## REQUIRED ACTIONS
1: The article on Perrigo's purchase of Elan names the companies that had also shown initial interest in Elan. List each of those companies.
2: Answer these questions using the article on Perrigo's purchase of Elan.
(a) What is the corporate tax rate in Ireland?
(b) In what year was Elan founded as a private company?
(c) Which two banks are providing the bridge financing for the deal?
3: From the article on Perrigo's purchase of Elan, write out the passage that starts at "Papa said the" and ends at "around 30% currently.".

DUBLIN: US generic drugmaker Perrigo Co agreed yesterday to buy Irish drug company Elan Corp for $8.6 billion in a deal that will hand it royalty rights from a blockbuste­r treatment and tax savings from being domiciled in Ireland.

The deal ends a bitter takeover saga in which Elan rejected three hostile bids by US investment firm Royalty Pharma amid injunction­s, court hearings and a war of words before putting itself up for sale last month.

Michigan-based Perrigo, which manufactur­es over-the-counter pharmaceut­ical products for the store brand market and has a market value of about $12 billion, will pay $6.25 per share in cash plus $10.25 per share in stock, a premium of about 10.5% over Elan’s closing price on Friday.

‘‘We’re excited by what it means for the internatio­nal expansion. We think it’s financiall­y compelling and when you put it together with an Irish domicile that has operationa­l tax synergies, we think it’s a really compelling story,’’ Perrigo chief executive Joe Papa told Reuters in a telephone interview.

Elan is especially appealing for companies like Perrigo that can easily move their headquarte­rs abroad because of the very low 12.5% corporate tax rate in Ireland, compared with 35% in the US.

Papa said the deal meant that Perrigo — which will fund the deal using $4.35 billion in bridge financing from Barclays Plc and HSBC Holdings Plc plus cash — would lower its effective tax rate to the high teens from around 30% currently.

Reuters reported exclusivel­y last week that Perrigo and New York-based Forest Laboratori­es Inc were preparing to submit takeover bids and that Elan hoped to announce a sale as early as this week.

Elan, which was founded as a private company in 1969, had also drawn initial interest from Allergan Inc, Mylan Internatio­nal and Endo HealthSolu­tions Inc, several people familiar with the situation said at the time.

For Elan and chief executive Kelly Martin, who took over the firm in 2003 when its share price had sunk to $2, the deal is vindicatio­n for rejecting Royalty’s advances as consistent­ly undervalui­ng the company.

Royalty’s final offer was $13 in cash per share as well as a ‘‘contingent value right’’ that could have added a further $2.50 per share if Elan’s blockbuste­r multiple sclerosis drug Tysabri hit certain sales milestones.

## Stored data
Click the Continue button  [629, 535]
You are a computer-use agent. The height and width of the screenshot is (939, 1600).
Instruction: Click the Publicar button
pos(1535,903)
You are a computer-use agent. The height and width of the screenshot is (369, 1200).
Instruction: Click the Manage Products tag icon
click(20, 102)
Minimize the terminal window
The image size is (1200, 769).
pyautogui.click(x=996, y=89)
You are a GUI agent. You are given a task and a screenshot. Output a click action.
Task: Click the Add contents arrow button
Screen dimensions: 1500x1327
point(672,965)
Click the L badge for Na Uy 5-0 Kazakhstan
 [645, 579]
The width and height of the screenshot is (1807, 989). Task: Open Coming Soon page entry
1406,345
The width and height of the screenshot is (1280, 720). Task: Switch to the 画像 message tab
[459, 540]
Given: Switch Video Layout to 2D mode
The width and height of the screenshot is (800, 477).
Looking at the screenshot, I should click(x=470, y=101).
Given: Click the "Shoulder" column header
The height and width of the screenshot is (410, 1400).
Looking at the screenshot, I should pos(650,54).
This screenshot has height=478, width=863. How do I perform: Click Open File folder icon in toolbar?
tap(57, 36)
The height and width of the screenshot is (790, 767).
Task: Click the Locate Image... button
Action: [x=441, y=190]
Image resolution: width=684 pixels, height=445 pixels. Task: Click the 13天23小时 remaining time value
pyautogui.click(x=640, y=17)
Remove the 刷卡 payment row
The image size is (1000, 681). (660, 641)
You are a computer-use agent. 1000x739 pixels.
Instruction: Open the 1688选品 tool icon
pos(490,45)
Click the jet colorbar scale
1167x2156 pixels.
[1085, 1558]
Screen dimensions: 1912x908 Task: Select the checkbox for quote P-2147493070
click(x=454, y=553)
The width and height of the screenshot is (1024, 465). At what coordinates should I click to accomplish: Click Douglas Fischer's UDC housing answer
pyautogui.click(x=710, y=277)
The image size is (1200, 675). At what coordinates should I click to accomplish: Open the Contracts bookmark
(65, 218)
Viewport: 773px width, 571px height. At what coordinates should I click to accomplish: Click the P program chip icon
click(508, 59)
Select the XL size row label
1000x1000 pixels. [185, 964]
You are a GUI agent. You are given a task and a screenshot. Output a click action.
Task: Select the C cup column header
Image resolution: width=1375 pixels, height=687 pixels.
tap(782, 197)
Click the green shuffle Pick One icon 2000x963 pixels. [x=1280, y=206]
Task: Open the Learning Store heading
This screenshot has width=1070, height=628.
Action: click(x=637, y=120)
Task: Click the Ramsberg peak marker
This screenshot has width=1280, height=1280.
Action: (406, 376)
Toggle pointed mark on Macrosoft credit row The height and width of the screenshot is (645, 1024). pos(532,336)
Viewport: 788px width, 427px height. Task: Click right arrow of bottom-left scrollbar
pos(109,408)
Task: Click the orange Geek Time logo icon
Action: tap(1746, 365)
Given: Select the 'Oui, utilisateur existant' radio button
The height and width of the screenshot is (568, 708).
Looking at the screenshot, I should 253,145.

## ANSWERS IN ORDER
1:
Allergan Inc
Mylan International
Endo HealthSolutions Inc

2:
(a) 12.5%
(b) 1969
(c) Barclays Plc and HSBC Holdings Plc

3:
Papa said the deal meant that Perrigo — which will fund the deal using $4.35 billion in bridge financing from Barclays Plc and HSBC Holdings Plc plus cash — would lower its effective tax rate to the high teens from around 30% currently.